◆ TEXTO FORNECIDO
※ ※ ※

6.12.11

...quem precisa de inimigos?

Não tenho nada contra meu mundo. Tenho até muitos amigos e, por ignorar deles qual seja o grande ou o melhor, corro o risco de não ter amigo algum. Contudo, minha companheira me acompanha e me ajuda, sobretudo quando desanimo e caio; sinto que somos grandes amigos. Mas isto se poderia dizer trata-se de amizade especial ou, até, vulgar, uma vez generalizado o casamento. Mas as pessoas me ajudam, às vezes retribuo um sorriso e, descartado o que há de ruim, mais as relações sociais etc. - toda vez que aprendo, ou amo, ou me embriago, sinto orgulho da espécie.

Com os avanços medicinais, incrementos de higiene, dietas de proteína, crescimento do mercado interno, lulismo e aumento na longevidade do brasileiro -, a única coisa que incomoda é ter tudo isso pra viver e todo esse trabalho em ficar vivo; e tão pouco tempo para desfrutar disso, deles, dela. Porque, ainda que eu trabalhe menos, e sempre mais, para escândalo de minhas colegas de trabalho - que temem ver-me reduzido à penúria -, não obrigo nem posso orientar meus amigos a semelhante resolução. Não me admira fracassar nesta empresa megalomaníaca.

※ ※ ※

◆ DADOS ARMAZENADOS
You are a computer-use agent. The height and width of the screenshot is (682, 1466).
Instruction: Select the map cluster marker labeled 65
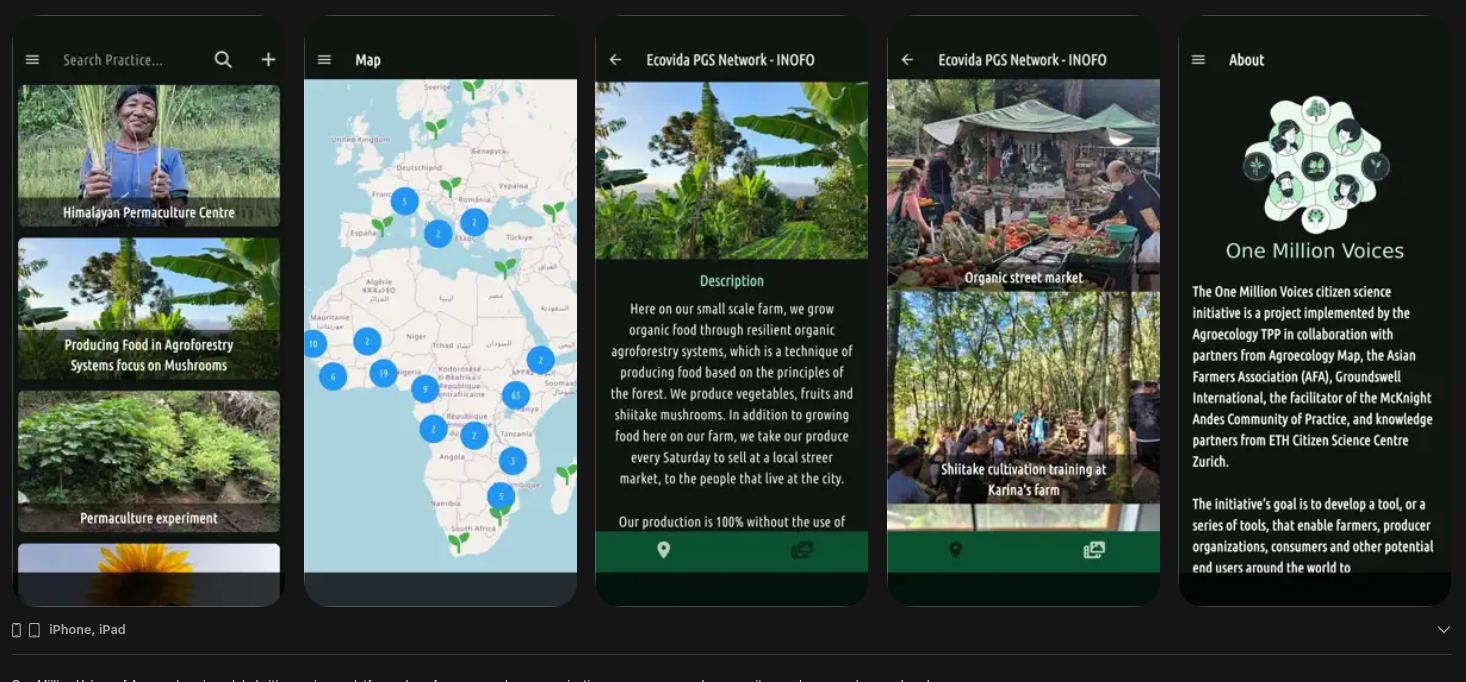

※ ※ ※

◆ TAREFAS DO EXERCÍCIO
[1] No texto sobre amizade, quem acompanha e ajuda quem escreve, sobretudo nos momentos de desânimo e queda?
[2] Por favor, copie do texto sobre amizade o trecho que começa em "Com os avanços" e termina em "nesta empresa megalomaníaca.", sem nenhuma alteração.
[3] Dê continuidade ao texto sobre amizade a partir do ponto em que ele para.

◆ RESPOSTAS DO EXERCÍCIO
[1] A companheira de quem escreve.

[2]
Com os avanços medicinais, incrementos de higiene, dietas de proteína, crescimento do mercado interno, lulismo e aumento na longevidade do brasileiro -, a única coisa que incomoda é ter tudo isso pra viver e todo esse trabalho em ficar vivo; e tão pouco tempo para desfrutar disso, deles, dela. Porque, ainda que eu trabalhe menos, e sempre mais, para escândalo de minhas colegas de trabalho - que temem ver-me reduzido à penúria -, não obrigo nem posso orientar meus amigos a semelhante resolução. Não me admira fracassar nesta empresa megalomaníaca.

[3]
O que me admira e constrange e deprime é sequer convencê-los de que não é saudável trabalhar em mais de um lugar, todos os dias, sacrificando em nome do transporte seu horário de almoço. Se é que é saudável falar quando se come, mesmo aí a reunião é prejudicada - e tanto pior pra mim, que, versado só em letras, tinha muito a dividir com um amigo matemático. Mas hoje ele não pode comer. É preciso correr. E se, no trânsito, outro vem e pára, e bebe comigo após tanto tempo, e me diz que devo desistir do homem, que o egoísmo é inato, que a natureza humana é imutável - eu não tenho nada a dizer. Seria inútil reviver a poesia de John Donne, já lembrada pelo Hemingway: no man is an island. Porque vamos mesmo sendo ilhas - no salgado oceano do trabalho, do consumo e da desilusão.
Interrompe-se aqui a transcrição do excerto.